Du plaisir des regards multiples 

L’intérêt du travail de Laurent Lussier se trouve véritablement dans sa manière de faire vivre en parallèle plusieurs mondes via une variété de compréhensions différentes. La relation difficile entre l’Homme et la nature marque le roman du début à la fin, on la remarque à travers l’intérêt sincère que portent les intervenants et bénévoles du Réseau au sort des animaux auxquels ils viennent en aide, mais également à ce respect que vouent une vaste galerie de personnages secondaires à leur environnement. Certains ont quitté une vie urbaine jugée dommageable afin de vivre en autarcie dans la forêt, à grand renfort de tisanes d’écorce à l’eau de pluie.  

Une part de leurs efforts semble ici bien vaine, rigolote, mais leurs intentions n’en sont pas moins nobles. Des dommages causés à la Zoozone du Réseau, grange réemménagée en infirmerie pour les bêtes blessées, appellent ainsi une grande quantité de bénévoles, certains plutôt fantasques et animés par des idées au mieux hallucinantes, d’autres d’une bienveillance utile à la mission du Dr Denis. 

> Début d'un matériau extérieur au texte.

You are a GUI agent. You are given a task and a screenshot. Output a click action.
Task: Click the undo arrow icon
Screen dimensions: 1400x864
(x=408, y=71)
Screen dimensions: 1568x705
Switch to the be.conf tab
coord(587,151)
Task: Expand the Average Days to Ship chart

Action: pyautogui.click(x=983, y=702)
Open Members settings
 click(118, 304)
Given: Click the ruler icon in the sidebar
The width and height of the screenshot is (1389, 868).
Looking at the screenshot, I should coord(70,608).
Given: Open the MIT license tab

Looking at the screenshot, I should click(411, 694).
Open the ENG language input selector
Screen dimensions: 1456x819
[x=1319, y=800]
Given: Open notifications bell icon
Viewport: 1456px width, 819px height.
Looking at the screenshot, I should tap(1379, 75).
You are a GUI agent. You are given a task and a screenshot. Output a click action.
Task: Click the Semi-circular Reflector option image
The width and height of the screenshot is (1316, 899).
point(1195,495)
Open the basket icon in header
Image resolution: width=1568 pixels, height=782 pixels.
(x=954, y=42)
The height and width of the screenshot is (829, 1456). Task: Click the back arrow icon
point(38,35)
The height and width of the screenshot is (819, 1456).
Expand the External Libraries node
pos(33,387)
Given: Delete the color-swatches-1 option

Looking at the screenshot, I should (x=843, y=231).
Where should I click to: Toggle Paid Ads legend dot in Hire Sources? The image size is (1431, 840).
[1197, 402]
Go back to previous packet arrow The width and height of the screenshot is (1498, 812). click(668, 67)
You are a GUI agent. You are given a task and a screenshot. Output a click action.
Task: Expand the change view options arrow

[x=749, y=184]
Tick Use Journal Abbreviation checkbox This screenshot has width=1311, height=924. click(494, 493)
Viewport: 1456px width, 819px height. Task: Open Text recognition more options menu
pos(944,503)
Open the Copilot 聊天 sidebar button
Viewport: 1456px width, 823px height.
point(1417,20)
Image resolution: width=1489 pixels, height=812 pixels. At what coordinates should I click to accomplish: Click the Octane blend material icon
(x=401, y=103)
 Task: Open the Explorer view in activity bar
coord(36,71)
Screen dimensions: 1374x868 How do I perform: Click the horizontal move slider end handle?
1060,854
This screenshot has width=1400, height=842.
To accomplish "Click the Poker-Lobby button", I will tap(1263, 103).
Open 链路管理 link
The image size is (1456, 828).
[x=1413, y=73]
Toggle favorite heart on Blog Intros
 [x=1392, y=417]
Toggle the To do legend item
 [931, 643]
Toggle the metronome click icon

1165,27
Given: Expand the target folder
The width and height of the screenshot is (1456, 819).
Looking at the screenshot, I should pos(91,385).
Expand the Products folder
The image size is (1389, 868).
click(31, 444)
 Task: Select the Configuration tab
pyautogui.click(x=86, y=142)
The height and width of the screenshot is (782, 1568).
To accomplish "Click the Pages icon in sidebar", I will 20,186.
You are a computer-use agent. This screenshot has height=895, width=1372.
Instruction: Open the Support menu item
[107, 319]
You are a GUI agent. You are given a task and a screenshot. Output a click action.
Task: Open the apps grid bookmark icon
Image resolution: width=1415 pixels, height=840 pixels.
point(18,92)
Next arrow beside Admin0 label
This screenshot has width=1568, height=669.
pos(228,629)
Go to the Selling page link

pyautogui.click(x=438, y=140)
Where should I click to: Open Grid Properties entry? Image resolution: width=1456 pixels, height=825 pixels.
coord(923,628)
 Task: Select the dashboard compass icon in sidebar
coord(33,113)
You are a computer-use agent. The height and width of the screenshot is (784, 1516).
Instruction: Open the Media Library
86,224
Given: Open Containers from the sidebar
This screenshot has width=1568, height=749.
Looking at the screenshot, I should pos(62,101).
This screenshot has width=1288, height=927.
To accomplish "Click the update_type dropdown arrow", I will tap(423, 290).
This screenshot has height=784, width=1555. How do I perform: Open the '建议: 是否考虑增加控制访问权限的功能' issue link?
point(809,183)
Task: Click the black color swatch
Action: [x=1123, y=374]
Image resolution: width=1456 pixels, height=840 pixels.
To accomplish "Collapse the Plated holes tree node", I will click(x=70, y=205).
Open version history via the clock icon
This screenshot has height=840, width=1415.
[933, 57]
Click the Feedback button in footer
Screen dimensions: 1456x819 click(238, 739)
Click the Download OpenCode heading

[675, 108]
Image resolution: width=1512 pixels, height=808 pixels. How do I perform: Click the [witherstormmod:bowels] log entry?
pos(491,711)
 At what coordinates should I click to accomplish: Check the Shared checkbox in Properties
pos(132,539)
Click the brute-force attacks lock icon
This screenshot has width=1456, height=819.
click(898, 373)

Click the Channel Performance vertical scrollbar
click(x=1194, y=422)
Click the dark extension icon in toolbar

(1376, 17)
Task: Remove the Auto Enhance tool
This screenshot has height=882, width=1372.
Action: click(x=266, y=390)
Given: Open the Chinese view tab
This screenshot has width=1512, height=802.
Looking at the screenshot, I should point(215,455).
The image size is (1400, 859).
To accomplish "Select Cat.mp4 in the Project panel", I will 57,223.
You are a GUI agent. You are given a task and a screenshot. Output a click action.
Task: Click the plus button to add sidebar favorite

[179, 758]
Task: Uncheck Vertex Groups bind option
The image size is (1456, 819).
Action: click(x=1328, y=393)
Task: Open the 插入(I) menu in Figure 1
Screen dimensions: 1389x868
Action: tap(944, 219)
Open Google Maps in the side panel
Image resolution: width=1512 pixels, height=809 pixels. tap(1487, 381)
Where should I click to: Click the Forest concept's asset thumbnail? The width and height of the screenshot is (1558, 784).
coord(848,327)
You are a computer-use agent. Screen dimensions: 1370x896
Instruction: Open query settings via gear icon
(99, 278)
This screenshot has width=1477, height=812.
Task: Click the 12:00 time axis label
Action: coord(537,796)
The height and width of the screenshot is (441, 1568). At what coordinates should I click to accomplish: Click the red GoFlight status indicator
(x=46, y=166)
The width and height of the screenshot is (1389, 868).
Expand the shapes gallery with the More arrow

En contrepoint, le récit de l’enquête est bien mince, chaque excursion se soldant en un pétard mouillé de plus, le vilain évoluant dans l’ombre, imprenable. L’ironie injectée au roman souligne merveilleusement ce fait : la vertu seule ne règle pas tout. La lucidité assaille les plus optimistes face à l’adversité, comme par exemple Diane qui à mi-parcours exulte que « le Réseau n'[est] qu’un club de naïfs, des bonhommes gonflables avec un gros sourire, officiellement dévoués à la cause des bêtes sauvages, mais en réalité simplement bienheureux et incapables de protéger la nature lorsqu’un danger l'[assiège] ».  

Moralité 

Le narrateur-vacancier, philosophe à ses heures, émaille son exposé d’aphorismes d’une ingénuité toujours poétique, mais rarement bien utile. Le lecteur aura donc le loisir d’ausculter sa propre vie à l’aide de ce bouillon de poulet pour l’âme : « N’imposez pas aux autres votre manière de fuir », « Ignorez les leçons de vos meurtrissures », « Faites de votre manière de nuire votre manière de vous amuser ». Notons également cet appel à l’action, à ne pas s’enfarger dans les fleurs du tapis : « L’ennemi s’appelle ” c’est relatif ” ». 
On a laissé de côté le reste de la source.